The problem
Report every line below that has the string "button" in it.

Records for processing
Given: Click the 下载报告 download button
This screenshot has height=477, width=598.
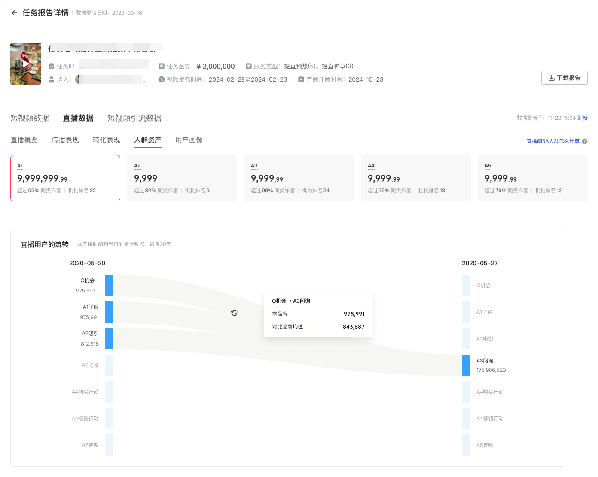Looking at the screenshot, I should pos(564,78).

--

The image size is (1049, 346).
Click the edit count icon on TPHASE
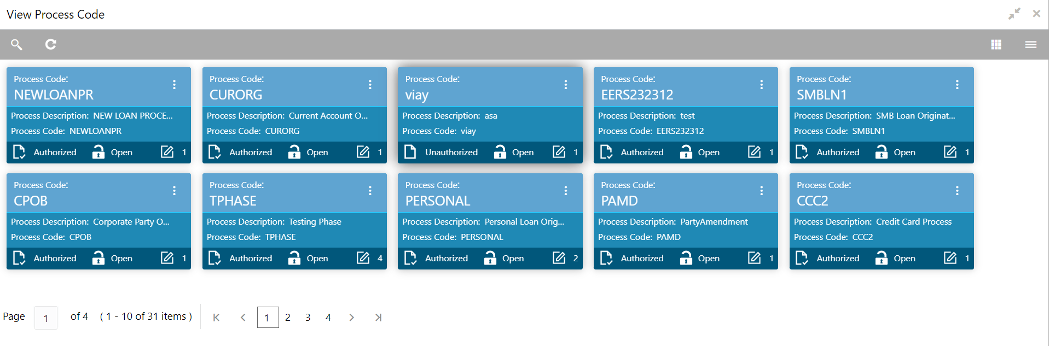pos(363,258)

* * *

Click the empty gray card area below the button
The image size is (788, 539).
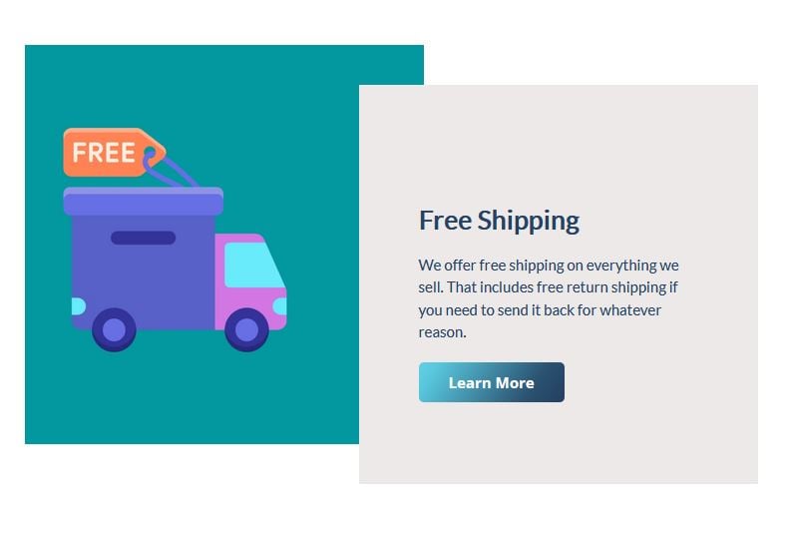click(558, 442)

Answer space
Given: Click the 下载报告 download button
Click the empty gray card area below the button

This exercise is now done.